The authors declare that they have no competing interests.

Figures

Figure 1
Figure 1
Example of effect of non-aureus staphylococci isolates on gene expression of Staphylococcus aureus. Tryptone soy agar plates (with erythromycin and X-gal) containing (A) the rnaIII::lacZ (SH101F7; Eryr), (B) the hla::lacZ (PC322; Eryr), or (C) the spa::lacZ (PC203; Eryr) reporter strain of Staphylococcus aureus were exposed to 20 μL of either Supernatant (SP), Supernatant + Proteinase K (SPK), or Cell suspension (CS) obtained from overnight cultures of Staphylococcus chromogenes, Staphylococcus epidermidis, and Staphylococcus simulans, respectively. Staphylococcus schleiferi (strain 2898) [12] and H2O were used as positive control (P) and negative control (N), respectively. Halos around the wells appeared between 12 and 36 h of incubation at 37 °C, and the diameter (measured in mm) was classified as NE: no effect (≤ 10 mm), SLE: slight effect (11–15 mm), ME: moderate effect (16–20 mm), and SE: severe effect (≥ 25 mm) on gene expression (upregulation for rnaIII and hla, and downregulation of spa).
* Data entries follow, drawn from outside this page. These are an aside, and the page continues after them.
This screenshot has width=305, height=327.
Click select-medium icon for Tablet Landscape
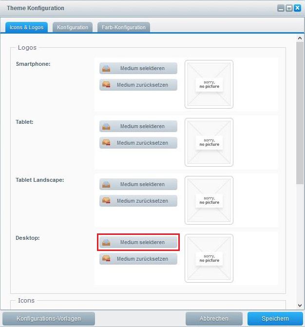coord(106,184)
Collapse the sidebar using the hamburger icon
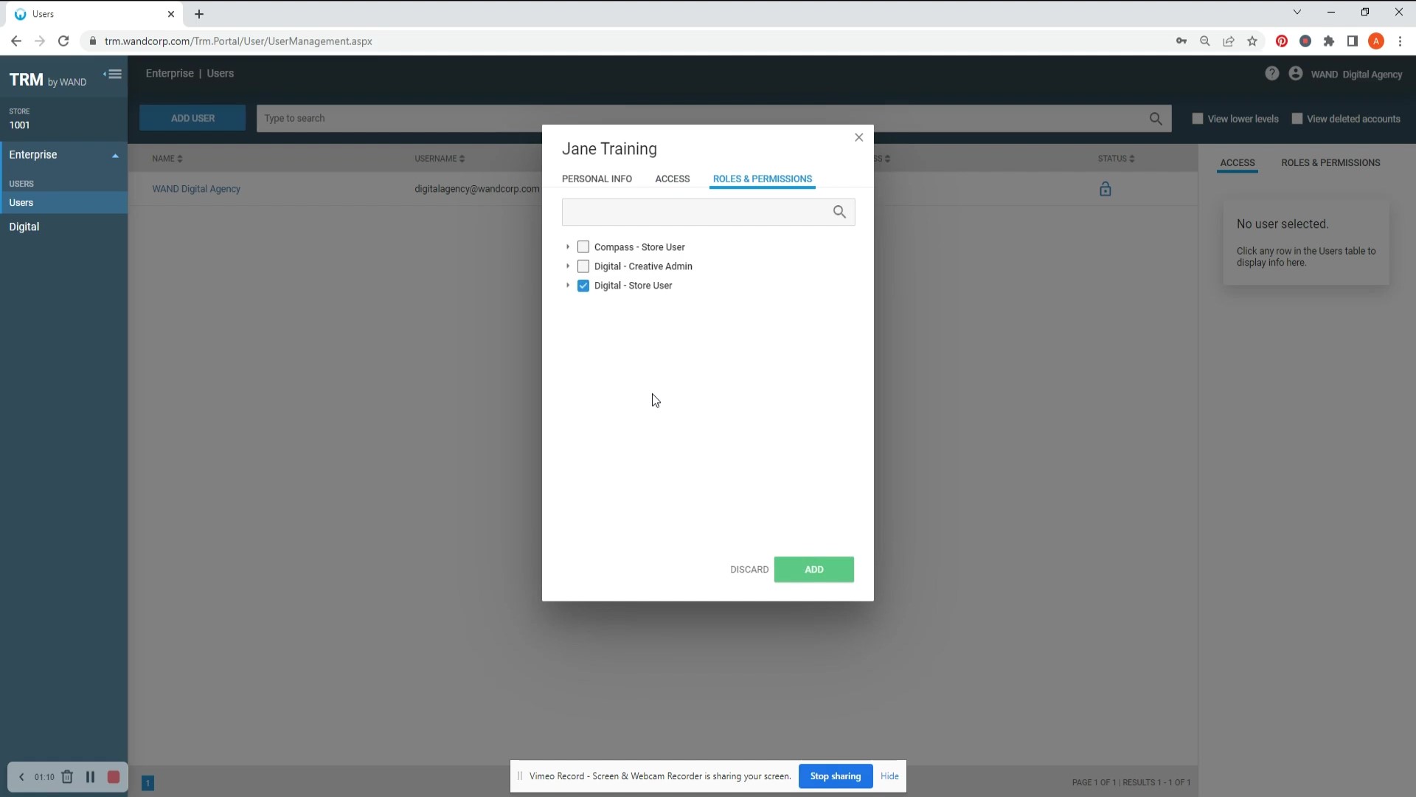 click(x=112, y=74)
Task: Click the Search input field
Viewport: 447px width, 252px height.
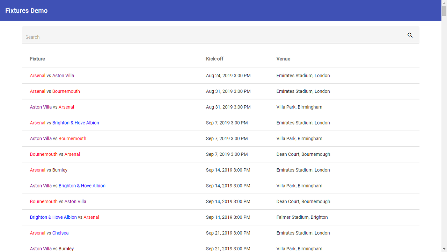Action: pyautogui.click(x=140, y=37)
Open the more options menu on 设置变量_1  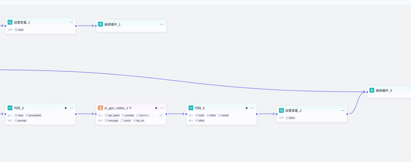[x=71, y=22]
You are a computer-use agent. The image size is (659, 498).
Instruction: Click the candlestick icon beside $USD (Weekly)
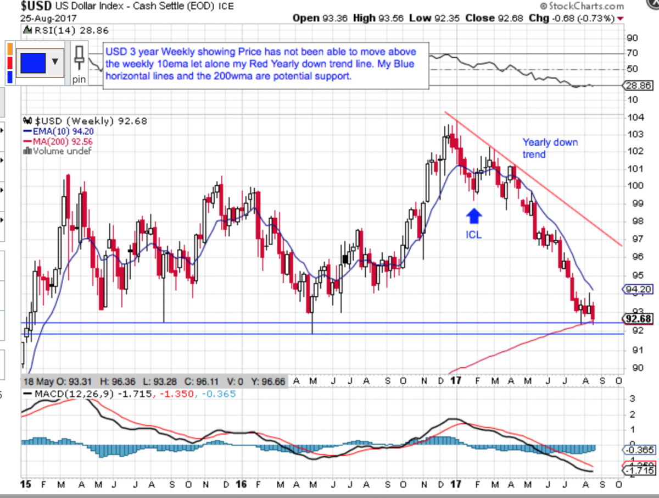click(x=26, y=121)
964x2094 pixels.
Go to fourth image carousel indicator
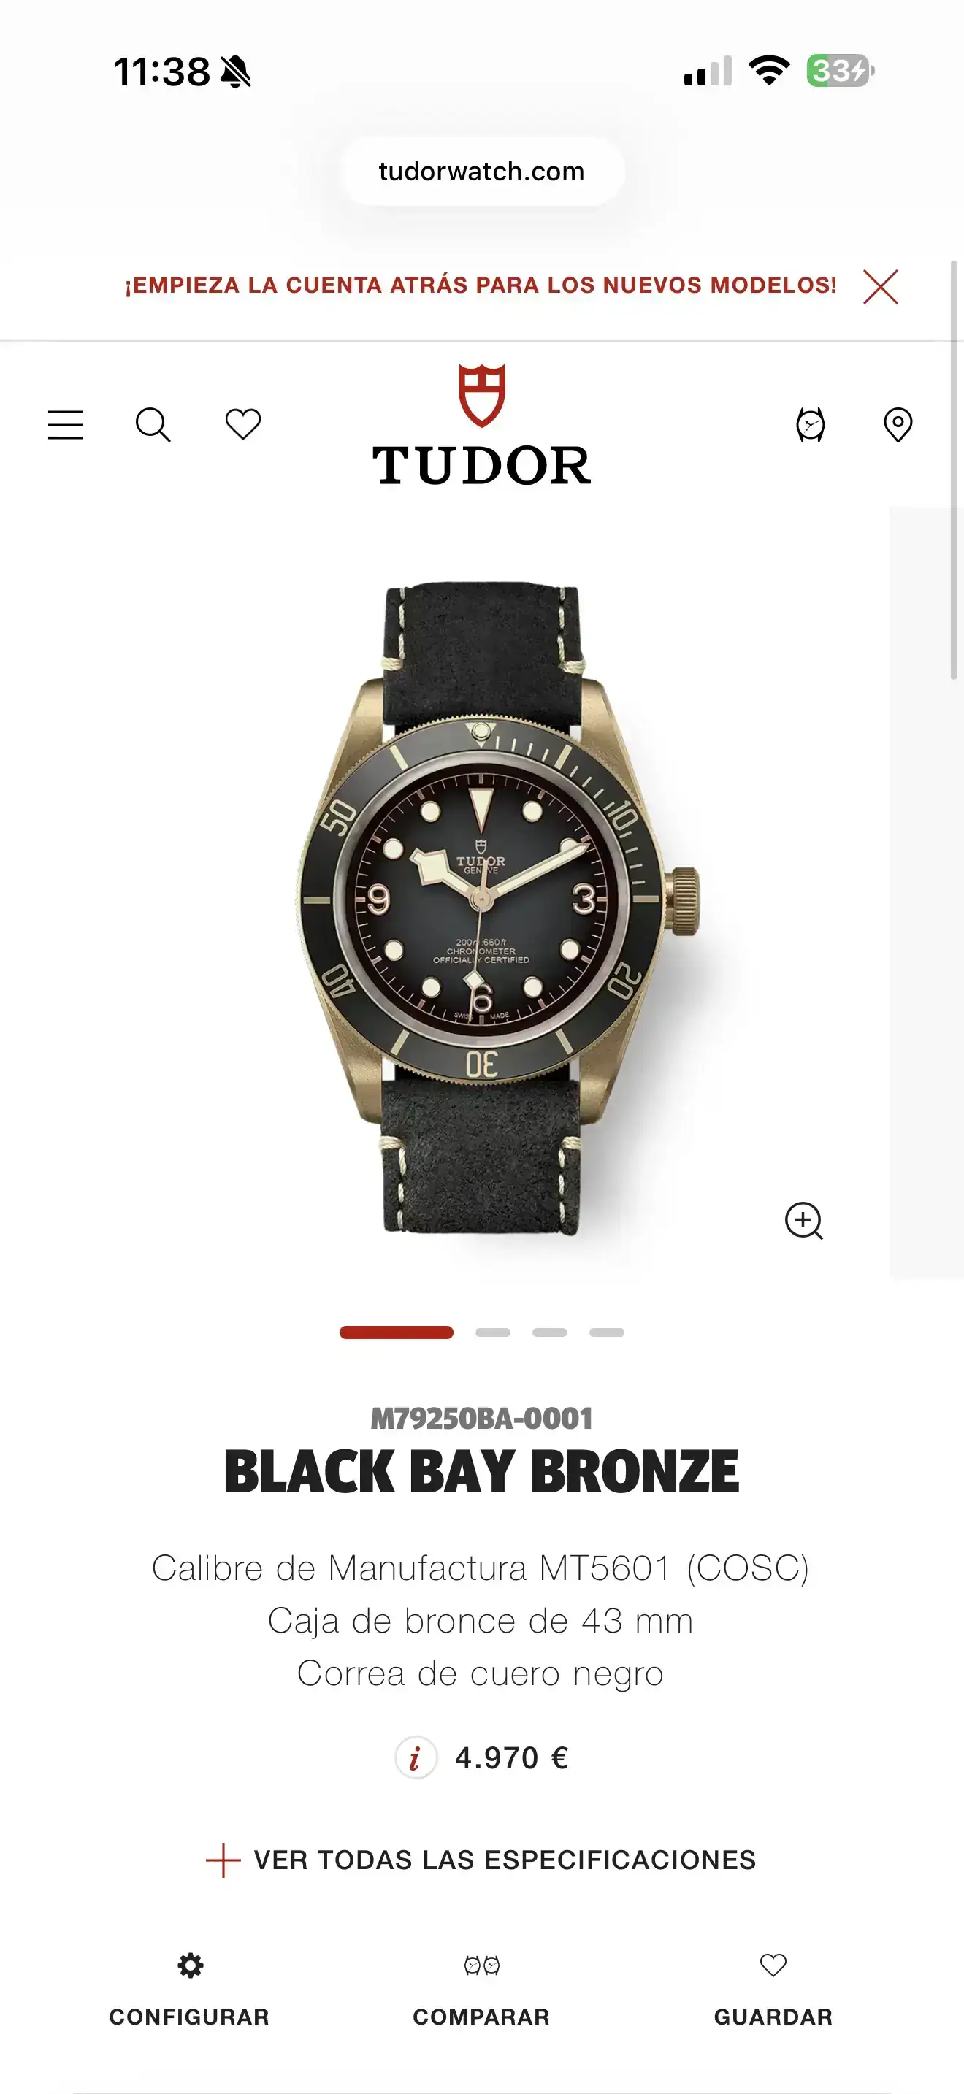tap(606, 1332)
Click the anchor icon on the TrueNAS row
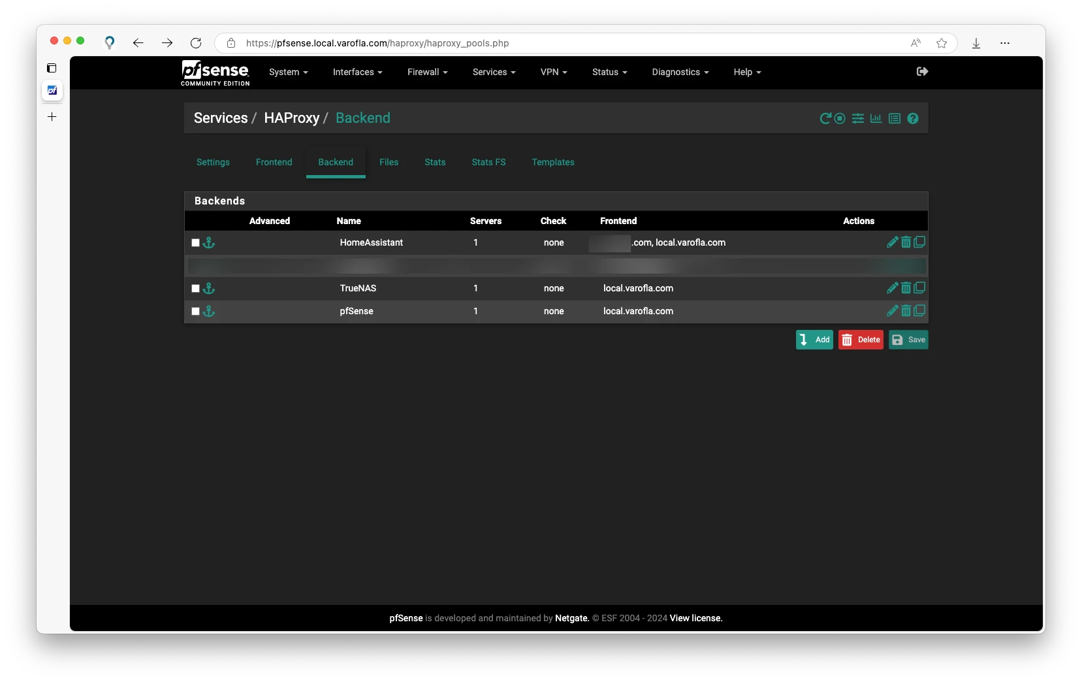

This figure is representative for all β-Galactosidase plate assays.
Figure 2
Figure 2
β-Galactosidase liquid assay: effect of non-aureus staphylococci (NAS) on agr induction of Staphylococcus aureus over time. (A) The β-galactosidase activity of Staphylococcus aureus rnaIII::lacZ reporter strain SH101F7 was monitored for 4 h growing alone (negative control) in TSB, or in co-culture (1:1) with Staphylococcus chromogenes (n = 34), Staphylococcus epidermidis (n = 11), Staphylococcus simulans (n = 14), and Staphylococcus schleiferi strain 2898 (positive control). (B) The rnaIII expression of NAS isolates affected (hatched bars) or not (solid bars) by NAS in vitro growth inhibition of S. aureus [27]. Each bar represents the least square means of three biological replicates and the error bars represent the standard deviation.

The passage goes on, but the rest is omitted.